INSTRUCTIONS FOR THE TASK :: The text of every record, exactly as given and with no pictures, should be your output.

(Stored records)

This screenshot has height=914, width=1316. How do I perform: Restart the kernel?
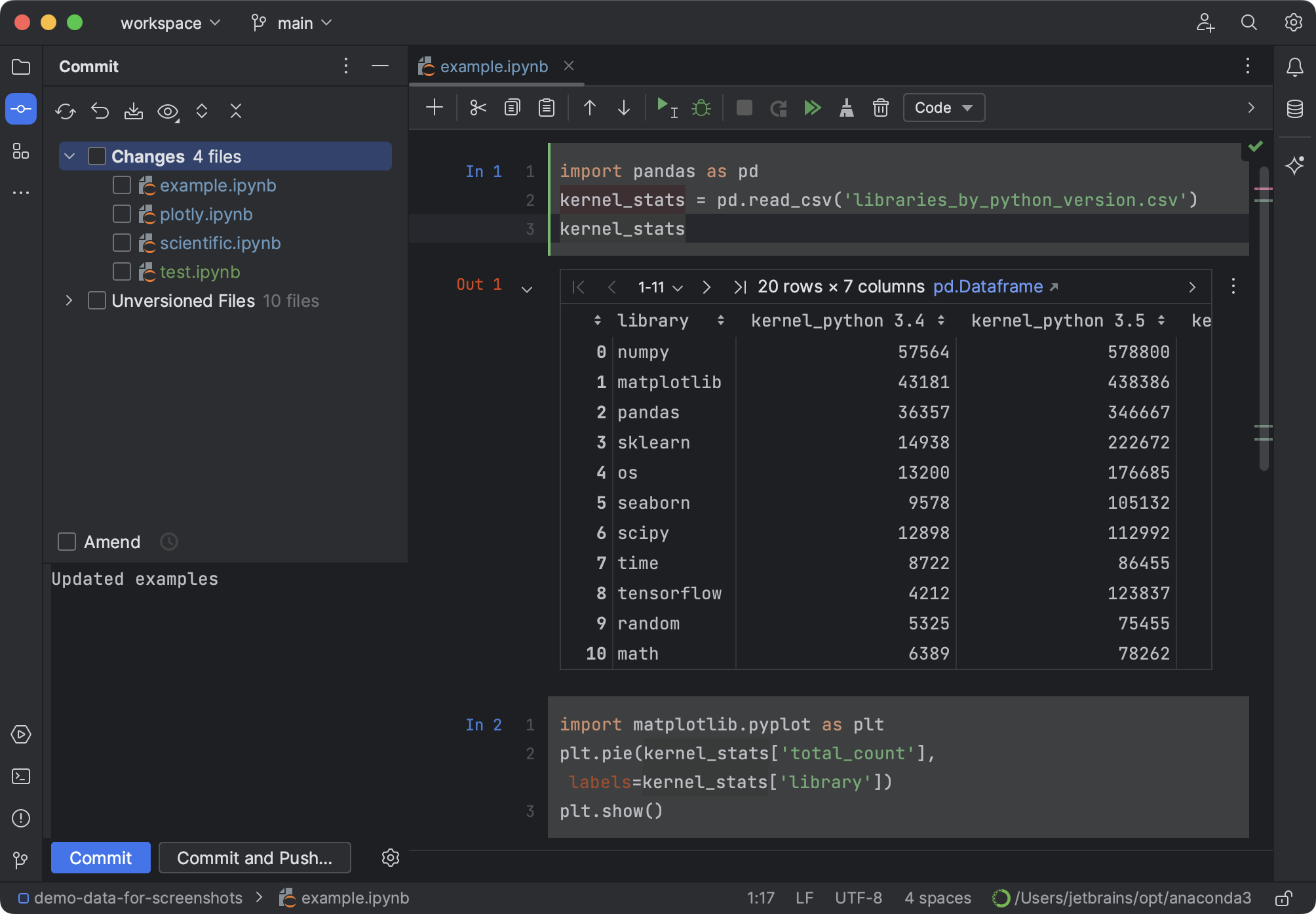click(779, 108)
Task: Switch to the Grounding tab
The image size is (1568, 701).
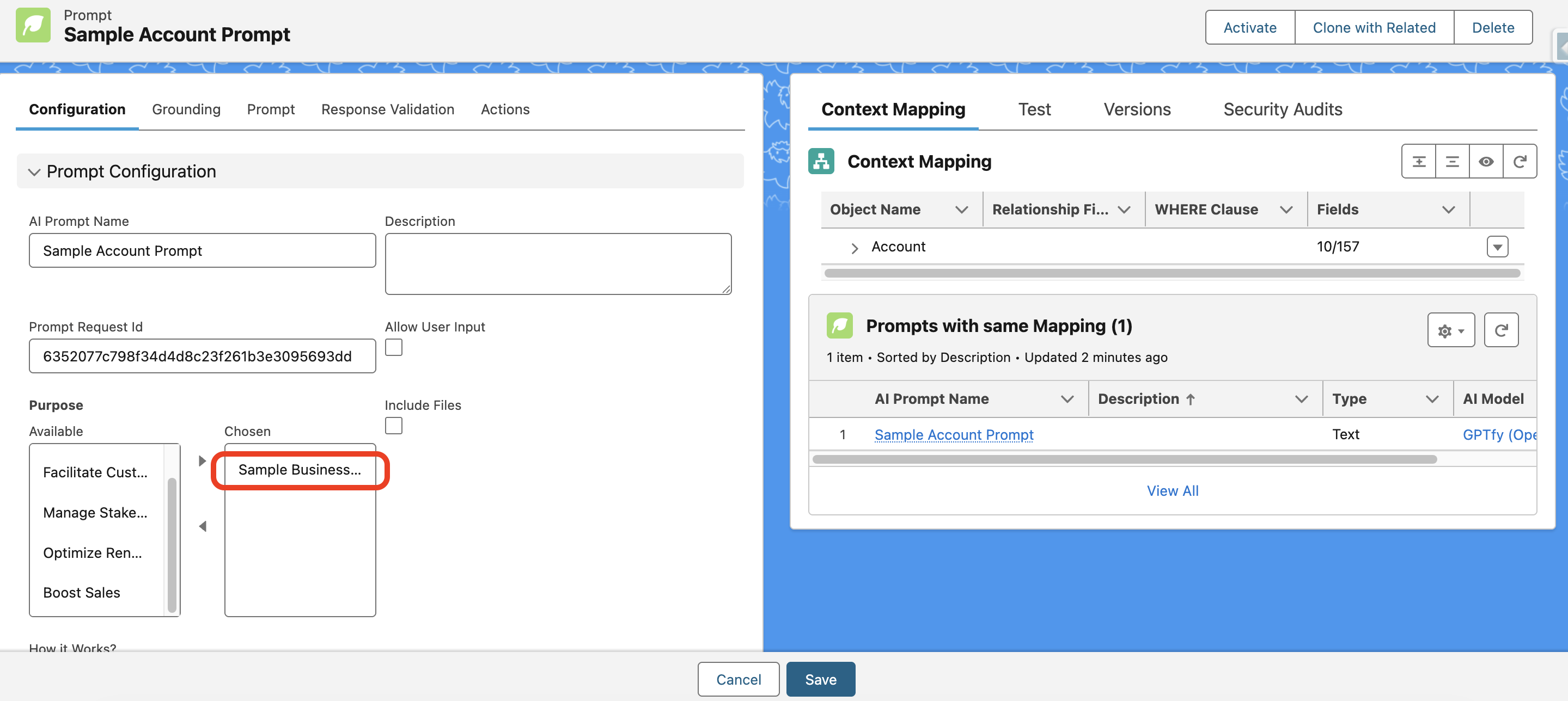Action: (x=186, y=109)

ANSWER SPACE ::
This screenshot has height=914, width=1316. How do I perform: Restart the kernel?
click(779, 108)
Task: Switch to the Grounding tab
The image size is (1568, 701).
Action: (x=186, y=109)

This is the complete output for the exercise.